* **Exercise**:
In your reply, write out the records exactly, each line intact.
-------- Input for this task --------
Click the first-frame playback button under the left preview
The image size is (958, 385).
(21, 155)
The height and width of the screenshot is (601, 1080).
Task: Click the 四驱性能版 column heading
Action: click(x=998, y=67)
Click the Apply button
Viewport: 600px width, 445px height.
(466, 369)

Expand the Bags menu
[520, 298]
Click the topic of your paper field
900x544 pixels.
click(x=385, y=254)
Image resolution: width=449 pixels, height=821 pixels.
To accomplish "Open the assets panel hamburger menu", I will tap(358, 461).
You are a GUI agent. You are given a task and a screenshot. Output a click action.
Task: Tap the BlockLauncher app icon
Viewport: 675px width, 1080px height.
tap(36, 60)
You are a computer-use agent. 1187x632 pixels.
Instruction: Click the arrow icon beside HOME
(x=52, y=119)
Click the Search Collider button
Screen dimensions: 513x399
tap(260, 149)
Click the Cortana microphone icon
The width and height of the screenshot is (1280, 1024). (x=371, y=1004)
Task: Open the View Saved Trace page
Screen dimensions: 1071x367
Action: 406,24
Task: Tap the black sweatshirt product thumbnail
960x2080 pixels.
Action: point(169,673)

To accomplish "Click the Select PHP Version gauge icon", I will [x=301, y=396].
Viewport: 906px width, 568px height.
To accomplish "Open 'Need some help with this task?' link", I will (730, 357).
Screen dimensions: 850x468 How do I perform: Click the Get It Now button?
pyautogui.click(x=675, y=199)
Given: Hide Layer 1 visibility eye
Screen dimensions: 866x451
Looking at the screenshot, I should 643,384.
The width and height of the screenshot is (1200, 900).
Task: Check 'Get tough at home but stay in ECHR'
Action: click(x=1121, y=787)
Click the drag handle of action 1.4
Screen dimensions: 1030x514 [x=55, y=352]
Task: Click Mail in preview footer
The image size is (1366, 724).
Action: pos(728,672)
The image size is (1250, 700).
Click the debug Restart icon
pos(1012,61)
--------
* **Task solution**:
Click the first-frame playback button under the left preview
The image size is (958, 385).
(21, 155)
The height and width of the screenshot is (601, 1080).
Task: Click the 四驱性能版 column heading
Action: click(x=998, y=67)
Click the Apply button
Viewport: 600px width, 445px height.
(466, 369)

Expand the Bags menu
[520, 298]
Click the topic of your paper field
900x544 pixels.
click(x=385, y=254)
Image resolution: width=449 pixels, height=821 pixels.
To accomplish "Open the assets panel hamburger menu", I will tap(358, 461).
You are a GUI agent. You are given a task and a screenshot. Output a click action.
Task: Tap the BlockLauncher app icon
Viewport: 675px width, 1080px height.
tap(36, 60)
You are a computer-use agent. 1187x632 pixels.
Instruction: Click the arrow icon beside HOME
(x=52, y=119)
Click the Search Collider button
Screen dimensions: 513x399
tap(260, 149)
Click the Cortana microphone icon
The width and height of the screenshot is (1280, 1024). (x=371, y=1004)
Task: Open the View Saved Trace page
Screen dimensions: 1071x367
Action: 406,24
Task: Tap the black sweatshirt product thumbnail
960x2080 pixels.
Action: point(169,673)

To accomplish "Click the Select PHP Version gauge icon", I will [x=301, y=396].
Viewport: 906px width, 568px height.
To accomplish "Open 'Need some help with this task?' link", I will (730, 357).
Screen dimensions: 850x468 How do I perform: Click the Get It Now button?
pyautogui.click(x=675, y=199)
Given: Hide Layer 1 visibility eye
Screen dimensions: 866x451
Looking at the screenshot, I should 643,384.
The width and height of the screenshot is (1200, 900).
Task: Check 'Get tough at home but stay in ECHR'
Action: click(x=1121, y=787)
Click the drag handle of action 1.4
Screen dimensions: 1030x514 [x=55, y=352]
Task: Click Mail in preview footer
The image size is (1366, 724).
Action: pos(728,672)
The image size is (1250, 700).
Click the debug Restart icon
pos(1012,61)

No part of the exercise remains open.